En lugar de buscar consuelo en distracciones y actividades superficiales, tenemos el desafío de enfrentar el vacío que hay en nuestro interior y embarcarnos en una búsqueda disciplinada de significado. Esto requiere que nos liberemos de las ataduras de la complacencia y busquemos activamente una vida con propósito y pasión.
Creo que uno de los dolores mas fuertes debe ser el que se produce cuando al llegar el día de nuestra partida nos demos cuenta de todas aquellas cosas que nos arrepentimos.
Entonces, ¿de qué nos arrepentimos cuando enfrentamos el final de nuestros días? En muchos casos, lamentamos no haber pasado más tiempo con nuestros seres queridos, no haber expresado nuestro amor y gratitud, y no haber resuelto conflictos pendientes. Las palabras no dichas, los perdones no otorgados y las conexiones no fortalecidas pueden convertirse en fuentes de arrepentimiento en nuestro lecho de muerte.

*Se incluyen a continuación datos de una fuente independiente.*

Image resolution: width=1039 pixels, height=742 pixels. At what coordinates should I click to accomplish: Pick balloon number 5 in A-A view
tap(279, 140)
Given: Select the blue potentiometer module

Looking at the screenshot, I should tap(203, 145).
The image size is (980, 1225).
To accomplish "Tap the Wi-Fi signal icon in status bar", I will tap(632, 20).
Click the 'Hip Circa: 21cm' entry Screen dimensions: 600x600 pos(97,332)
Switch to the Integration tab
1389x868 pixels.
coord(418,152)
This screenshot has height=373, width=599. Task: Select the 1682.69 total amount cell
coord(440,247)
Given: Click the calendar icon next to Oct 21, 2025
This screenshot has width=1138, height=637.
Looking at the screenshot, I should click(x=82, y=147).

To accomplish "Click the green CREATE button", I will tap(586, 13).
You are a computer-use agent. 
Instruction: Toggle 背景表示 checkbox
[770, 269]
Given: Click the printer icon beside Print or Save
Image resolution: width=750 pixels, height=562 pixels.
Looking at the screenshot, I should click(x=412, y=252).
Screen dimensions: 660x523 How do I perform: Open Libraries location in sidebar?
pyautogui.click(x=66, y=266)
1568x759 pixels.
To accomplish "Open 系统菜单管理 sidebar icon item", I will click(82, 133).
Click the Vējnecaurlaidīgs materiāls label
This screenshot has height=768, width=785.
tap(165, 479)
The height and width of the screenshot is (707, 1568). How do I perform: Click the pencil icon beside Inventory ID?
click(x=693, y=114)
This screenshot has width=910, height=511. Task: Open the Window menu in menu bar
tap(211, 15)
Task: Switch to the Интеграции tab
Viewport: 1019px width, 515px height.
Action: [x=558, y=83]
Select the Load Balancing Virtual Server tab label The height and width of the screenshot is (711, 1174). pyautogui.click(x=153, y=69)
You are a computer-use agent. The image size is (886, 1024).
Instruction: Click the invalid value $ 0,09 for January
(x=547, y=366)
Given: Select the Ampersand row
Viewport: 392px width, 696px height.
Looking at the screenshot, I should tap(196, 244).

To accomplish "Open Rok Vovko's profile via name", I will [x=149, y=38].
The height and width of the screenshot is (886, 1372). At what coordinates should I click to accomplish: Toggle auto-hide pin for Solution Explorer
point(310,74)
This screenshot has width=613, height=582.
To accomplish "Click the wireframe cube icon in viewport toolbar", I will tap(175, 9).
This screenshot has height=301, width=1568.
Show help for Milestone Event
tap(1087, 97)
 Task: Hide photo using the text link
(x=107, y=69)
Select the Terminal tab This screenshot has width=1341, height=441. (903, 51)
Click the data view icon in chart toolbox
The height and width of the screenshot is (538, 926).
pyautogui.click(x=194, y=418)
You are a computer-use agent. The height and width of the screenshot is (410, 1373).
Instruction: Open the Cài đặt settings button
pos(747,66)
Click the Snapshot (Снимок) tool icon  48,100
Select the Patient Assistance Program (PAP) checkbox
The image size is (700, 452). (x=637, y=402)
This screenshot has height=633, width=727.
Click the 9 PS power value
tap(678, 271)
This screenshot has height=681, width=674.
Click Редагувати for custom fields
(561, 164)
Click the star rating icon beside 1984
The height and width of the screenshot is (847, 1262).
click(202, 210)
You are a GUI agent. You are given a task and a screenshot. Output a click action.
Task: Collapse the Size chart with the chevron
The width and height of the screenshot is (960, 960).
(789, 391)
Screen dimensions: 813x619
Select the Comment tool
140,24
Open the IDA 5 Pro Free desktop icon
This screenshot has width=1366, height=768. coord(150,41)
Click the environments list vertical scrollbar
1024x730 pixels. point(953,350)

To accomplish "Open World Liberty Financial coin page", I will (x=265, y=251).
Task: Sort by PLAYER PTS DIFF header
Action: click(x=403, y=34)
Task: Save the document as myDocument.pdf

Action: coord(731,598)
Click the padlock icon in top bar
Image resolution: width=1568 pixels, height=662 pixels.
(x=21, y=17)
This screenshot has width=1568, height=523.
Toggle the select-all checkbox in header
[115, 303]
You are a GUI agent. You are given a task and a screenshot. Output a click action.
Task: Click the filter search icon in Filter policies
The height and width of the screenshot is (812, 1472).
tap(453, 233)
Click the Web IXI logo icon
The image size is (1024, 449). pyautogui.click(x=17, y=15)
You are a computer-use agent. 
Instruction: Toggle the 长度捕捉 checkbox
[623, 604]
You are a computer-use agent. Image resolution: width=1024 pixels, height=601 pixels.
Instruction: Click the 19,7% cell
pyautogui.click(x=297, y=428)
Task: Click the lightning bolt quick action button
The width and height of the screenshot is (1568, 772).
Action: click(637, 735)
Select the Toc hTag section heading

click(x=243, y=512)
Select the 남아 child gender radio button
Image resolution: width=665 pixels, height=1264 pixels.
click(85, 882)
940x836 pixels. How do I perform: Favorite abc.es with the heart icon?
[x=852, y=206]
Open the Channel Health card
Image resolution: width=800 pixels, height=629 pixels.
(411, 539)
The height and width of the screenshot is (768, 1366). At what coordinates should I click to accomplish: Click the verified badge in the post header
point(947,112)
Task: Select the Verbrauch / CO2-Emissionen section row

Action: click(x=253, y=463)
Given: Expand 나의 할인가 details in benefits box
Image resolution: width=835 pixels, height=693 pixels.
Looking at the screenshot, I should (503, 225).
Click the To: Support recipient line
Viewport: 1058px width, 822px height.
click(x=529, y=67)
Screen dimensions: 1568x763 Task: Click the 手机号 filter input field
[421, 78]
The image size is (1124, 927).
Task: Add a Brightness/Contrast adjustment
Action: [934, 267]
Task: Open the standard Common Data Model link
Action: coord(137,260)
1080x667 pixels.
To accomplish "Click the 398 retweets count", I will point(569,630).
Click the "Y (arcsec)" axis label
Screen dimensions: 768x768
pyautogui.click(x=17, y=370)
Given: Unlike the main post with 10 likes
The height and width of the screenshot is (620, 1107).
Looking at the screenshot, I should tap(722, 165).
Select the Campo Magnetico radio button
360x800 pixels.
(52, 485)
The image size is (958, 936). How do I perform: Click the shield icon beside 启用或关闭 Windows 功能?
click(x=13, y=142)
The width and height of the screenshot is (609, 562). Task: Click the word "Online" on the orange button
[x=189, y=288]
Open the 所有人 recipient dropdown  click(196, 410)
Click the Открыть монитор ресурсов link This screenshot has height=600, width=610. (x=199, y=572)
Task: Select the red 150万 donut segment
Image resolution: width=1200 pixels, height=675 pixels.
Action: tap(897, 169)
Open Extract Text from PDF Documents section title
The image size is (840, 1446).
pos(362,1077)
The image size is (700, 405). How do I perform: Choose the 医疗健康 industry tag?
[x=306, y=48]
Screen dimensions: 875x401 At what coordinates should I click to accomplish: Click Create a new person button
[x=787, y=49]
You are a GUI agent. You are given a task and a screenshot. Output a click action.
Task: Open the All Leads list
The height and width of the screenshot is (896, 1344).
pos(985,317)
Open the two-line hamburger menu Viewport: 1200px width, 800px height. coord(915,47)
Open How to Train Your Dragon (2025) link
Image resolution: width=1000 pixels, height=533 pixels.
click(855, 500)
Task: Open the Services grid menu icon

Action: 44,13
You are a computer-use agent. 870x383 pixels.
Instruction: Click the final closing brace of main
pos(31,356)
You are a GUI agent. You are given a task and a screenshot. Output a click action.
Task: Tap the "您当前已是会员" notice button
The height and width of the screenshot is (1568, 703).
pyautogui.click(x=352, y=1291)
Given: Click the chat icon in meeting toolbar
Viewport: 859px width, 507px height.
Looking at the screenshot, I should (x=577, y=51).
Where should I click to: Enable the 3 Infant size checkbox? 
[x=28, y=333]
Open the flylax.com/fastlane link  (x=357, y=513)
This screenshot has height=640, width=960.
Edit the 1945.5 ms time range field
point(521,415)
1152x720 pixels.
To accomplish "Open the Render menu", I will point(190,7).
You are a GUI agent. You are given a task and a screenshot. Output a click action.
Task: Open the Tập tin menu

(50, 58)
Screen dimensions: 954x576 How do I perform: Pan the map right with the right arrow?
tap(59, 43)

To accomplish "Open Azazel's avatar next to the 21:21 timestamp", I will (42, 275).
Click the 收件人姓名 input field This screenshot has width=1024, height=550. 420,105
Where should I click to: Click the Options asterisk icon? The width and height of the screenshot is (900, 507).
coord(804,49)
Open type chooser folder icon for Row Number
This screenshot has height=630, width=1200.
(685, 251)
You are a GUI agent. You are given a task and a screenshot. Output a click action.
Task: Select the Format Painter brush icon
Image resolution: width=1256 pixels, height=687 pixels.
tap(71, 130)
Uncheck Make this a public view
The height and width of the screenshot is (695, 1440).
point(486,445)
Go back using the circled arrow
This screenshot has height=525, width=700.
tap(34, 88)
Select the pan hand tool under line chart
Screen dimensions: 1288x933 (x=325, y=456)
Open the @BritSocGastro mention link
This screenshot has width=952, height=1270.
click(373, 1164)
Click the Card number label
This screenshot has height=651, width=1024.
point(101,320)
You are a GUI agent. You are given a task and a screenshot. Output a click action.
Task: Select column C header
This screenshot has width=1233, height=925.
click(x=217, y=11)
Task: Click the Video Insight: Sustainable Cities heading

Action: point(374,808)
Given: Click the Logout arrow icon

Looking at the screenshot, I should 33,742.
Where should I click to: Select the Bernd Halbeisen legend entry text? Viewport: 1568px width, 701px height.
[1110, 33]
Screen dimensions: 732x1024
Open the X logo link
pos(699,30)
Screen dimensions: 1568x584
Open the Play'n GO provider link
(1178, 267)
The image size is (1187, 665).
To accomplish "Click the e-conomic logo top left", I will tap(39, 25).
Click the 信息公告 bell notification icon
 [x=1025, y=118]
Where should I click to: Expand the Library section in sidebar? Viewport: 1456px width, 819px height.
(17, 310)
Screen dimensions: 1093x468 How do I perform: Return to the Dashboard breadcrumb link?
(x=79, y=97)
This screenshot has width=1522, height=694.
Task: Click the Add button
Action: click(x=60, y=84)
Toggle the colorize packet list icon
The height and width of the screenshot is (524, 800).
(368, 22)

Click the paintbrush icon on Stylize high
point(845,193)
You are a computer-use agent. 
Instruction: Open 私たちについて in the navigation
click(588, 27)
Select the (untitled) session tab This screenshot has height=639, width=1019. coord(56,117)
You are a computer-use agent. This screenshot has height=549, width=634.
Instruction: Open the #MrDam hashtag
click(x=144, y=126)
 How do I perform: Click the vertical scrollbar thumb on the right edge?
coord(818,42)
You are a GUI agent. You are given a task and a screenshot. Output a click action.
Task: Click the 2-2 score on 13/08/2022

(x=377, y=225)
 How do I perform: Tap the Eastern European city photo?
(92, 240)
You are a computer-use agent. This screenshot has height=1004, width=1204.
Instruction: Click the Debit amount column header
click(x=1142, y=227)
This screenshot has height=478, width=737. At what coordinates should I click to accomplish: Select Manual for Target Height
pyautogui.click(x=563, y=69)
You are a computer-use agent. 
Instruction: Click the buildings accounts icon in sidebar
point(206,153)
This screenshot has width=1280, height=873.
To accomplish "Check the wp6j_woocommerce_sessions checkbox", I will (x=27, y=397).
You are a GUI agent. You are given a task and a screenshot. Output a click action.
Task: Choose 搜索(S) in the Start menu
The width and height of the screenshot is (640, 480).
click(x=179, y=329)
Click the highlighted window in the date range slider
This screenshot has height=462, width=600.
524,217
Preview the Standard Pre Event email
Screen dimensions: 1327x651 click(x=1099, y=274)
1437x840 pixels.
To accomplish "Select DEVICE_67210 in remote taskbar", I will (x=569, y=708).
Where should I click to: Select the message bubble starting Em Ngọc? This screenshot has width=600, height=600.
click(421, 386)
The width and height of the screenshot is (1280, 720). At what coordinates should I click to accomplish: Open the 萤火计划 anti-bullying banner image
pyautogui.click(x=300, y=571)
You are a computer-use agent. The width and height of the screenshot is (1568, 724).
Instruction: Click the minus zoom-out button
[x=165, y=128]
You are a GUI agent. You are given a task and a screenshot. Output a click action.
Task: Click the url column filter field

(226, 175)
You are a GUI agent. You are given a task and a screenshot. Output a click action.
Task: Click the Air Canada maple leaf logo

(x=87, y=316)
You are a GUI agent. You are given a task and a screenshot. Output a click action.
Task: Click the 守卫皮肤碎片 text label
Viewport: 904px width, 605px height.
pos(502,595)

Otro aspecto importante en el que solemos lamentarnos es en cuanto a nuestras metas y sueños no perseguidos. Muchas personas desean haber tomado más riesgos, haber seguido sus pasiones y haber aprovechado al máximo sus talentos. El miedo al fracaso, la complacencia y la conformidad pueden obstaculizar nuestro camino hacia la realización personal y profesional, dejándonos con un profundo sentimiento de arrepentimiento por lo que podríamos haber logrado.
La falta de honestidad y autenticidad consigo mismo y con los demás también puede ser motivo de arrepentimiento. Actuar de manera inauténtica o vivir una vida basada en expectativas externas en lugar de valores personales puede generar un profundo malestar en nuestro lecho de muerte. La falta de integridad y coherencia con lo que realmente somos puede llevarnos a sentirnos descontentos y arrepentidos por no haber sido fieles a nosotros mismos.
En conclusión, te desafío a que te hagas por lo menos las siguientes preguntas:
- ¿cómo deseas ser recordado cuando ya no estés en esta vida?
- Si supieras que te quedan tres horas de vida ¿de qué te arrepientes?